Les peuples élisent leurs terres dont ils excluent tout étranger. Cela, dit de manière comique, dans la dérision absurde des guerres civiles : « Ayant trompé la surveillance des observateurs belges, ils font de Saint-Herblain leur capitale et interdisent aux habitants de Loudéac de s’y réunir en congrès. » Avec, notamment, La Machine à Dire Beaucoup qui ressemble à un poste de radio branché sur France Info en mode déjanté, Valère Novarina glisse quelques allusions à l’actualité : « Exilons. (Dit le Danseur Bocardy) Voici de l’inscription exit à tatouer sur notre front. » Plus loin, un mitraillage de slogans politiques ravive une campagne électorale exposée à la lumière de la farce.
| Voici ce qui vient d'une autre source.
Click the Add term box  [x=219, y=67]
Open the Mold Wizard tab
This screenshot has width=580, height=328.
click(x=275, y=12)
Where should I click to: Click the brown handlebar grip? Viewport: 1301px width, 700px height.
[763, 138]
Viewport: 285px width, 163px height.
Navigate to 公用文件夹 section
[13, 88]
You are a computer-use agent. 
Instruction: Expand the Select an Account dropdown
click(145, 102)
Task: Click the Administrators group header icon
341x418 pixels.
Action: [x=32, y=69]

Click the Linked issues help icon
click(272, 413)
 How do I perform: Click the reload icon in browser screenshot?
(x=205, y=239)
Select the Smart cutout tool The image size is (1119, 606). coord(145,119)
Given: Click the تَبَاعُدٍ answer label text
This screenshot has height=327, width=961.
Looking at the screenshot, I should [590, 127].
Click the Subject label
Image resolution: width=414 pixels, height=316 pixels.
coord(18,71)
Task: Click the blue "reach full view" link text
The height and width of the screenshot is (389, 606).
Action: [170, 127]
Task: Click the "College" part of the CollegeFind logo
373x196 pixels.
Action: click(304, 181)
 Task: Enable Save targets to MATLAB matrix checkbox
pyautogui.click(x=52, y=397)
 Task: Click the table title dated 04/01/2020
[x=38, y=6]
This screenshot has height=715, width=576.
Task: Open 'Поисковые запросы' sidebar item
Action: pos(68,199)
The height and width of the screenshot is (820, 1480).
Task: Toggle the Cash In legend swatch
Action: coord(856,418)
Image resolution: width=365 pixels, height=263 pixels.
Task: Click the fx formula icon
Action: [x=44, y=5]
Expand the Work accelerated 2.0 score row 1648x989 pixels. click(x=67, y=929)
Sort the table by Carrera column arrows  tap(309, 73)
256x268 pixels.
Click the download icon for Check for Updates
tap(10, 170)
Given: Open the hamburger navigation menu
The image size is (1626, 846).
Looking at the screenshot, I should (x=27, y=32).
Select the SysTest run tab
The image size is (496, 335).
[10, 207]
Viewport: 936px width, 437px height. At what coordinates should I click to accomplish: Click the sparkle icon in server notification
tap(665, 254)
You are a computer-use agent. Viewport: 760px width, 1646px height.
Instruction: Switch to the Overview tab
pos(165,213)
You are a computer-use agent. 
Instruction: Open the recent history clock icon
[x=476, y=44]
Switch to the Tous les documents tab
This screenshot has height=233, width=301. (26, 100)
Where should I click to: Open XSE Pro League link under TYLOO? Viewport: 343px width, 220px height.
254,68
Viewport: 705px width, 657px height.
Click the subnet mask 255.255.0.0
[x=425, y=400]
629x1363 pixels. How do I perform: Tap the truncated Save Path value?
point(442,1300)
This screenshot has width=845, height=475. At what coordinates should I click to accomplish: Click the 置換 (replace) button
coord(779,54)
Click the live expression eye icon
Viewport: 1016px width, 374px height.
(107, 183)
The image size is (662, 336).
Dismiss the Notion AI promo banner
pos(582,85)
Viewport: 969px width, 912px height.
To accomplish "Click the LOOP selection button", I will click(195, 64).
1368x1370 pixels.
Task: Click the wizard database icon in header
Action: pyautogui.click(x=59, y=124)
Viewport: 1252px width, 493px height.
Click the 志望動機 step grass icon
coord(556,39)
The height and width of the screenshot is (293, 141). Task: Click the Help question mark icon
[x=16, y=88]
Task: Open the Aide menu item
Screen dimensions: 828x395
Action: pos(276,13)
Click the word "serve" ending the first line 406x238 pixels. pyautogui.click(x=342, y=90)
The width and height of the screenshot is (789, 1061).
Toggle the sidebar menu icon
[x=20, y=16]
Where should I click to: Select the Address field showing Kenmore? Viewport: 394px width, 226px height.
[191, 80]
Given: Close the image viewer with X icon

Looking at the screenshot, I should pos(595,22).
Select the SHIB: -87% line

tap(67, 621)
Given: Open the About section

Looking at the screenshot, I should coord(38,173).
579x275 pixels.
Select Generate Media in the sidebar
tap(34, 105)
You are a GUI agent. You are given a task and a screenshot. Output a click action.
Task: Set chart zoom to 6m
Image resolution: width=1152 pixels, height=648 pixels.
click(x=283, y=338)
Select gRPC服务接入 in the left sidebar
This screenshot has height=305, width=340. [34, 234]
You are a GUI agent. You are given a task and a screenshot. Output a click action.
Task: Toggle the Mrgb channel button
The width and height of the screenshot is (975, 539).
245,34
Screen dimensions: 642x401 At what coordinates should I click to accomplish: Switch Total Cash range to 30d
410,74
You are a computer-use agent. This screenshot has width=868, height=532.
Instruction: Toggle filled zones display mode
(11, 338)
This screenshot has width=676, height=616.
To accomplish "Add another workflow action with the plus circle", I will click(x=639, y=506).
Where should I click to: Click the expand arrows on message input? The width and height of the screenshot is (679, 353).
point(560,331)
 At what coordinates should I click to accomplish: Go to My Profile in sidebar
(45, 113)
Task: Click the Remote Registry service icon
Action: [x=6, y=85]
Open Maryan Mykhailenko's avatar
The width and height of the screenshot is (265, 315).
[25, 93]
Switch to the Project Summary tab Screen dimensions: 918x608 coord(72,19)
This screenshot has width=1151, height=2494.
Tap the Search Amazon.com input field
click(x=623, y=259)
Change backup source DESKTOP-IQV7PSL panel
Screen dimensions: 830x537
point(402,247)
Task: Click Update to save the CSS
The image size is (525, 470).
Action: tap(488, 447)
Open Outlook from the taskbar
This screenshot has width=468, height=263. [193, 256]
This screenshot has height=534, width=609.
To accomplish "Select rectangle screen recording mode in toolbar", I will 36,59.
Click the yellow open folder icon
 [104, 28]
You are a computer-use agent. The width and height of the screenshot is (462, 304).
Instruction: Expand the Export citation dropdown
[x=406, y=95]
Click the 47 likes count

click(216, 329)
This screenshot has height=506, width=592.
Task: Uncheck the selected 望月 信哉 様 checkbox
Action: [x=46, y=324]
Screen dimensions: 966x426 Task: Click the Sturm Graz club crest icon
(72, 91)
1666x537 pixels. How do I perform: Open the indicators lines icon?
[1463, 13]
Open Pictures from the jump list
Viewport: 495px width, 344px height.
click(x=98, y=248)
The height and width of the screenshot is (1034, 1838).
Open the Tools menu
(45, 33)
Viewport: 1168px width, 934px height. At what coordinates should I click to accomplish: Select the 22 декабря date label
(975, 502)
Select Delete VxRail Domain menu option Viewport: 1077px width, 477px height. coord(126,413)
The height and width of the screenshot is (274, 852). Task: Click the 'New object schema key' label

Le Candidat Céladon ne craint pas la tautologie : « Avoir foi dans la confiance ! Prévoir un projet ! » dans un lyrisme d’opérette où s’engouffre Le Candidat Fuchsia : « Notre futur est votre avenir. Donnez-nous votre présent. Votre argent m’intéresse. » Plus loin, c’est sur la psychanalyse que Novarina passe le révélateur farcesque. On en rit un temps bref : la pièce ne cesse de rebondir ou chuter dans les profondeurs (« Je marche ici que la prière n’est plus rien d’autre que le mouvement de descendre tout vers le sol »). Les acteurs sont appelés de leur vrai nom parfois (Jean-Yves Michaux, Dominique Pinon), le théâtre s’offrant le luxe de représenter le monde et lui-même, dans un même mouvement pourtant contradictoire. Ce va-et-vient permanent, entre réel et imaginaire, bas et haut, mort et renaissance, théâtre et monde est porté par cette énergie du langage. Le docte Raymond La Matière donne une clé : « Le langage est à la fois, dans notre bouche comme dans notre pensée, l’étincelle témoin qui reste de la divine énergie et aussi une hormone, une simple hormone, que nous sécrétons, au jour le jour, pour modifier nos comportements. »
Chaque parole humaine est un acte et L’Acte inconnu s’achève au moment où l’humain a disparu de la planète. Reste cette langue que Novarina troue de fulgurances : « L’Homme est un alphabet capturé vivant. » Vivant, son théâtre l’est d’une façon organique. Et sans concessions.

L’Acte inconnu
ValÈre Novarina
P.O.L
180 pages, 14

Le théâtre de la parole Par Thierry Guichard
Le Matricule des Anges n°85 , juillet 2007.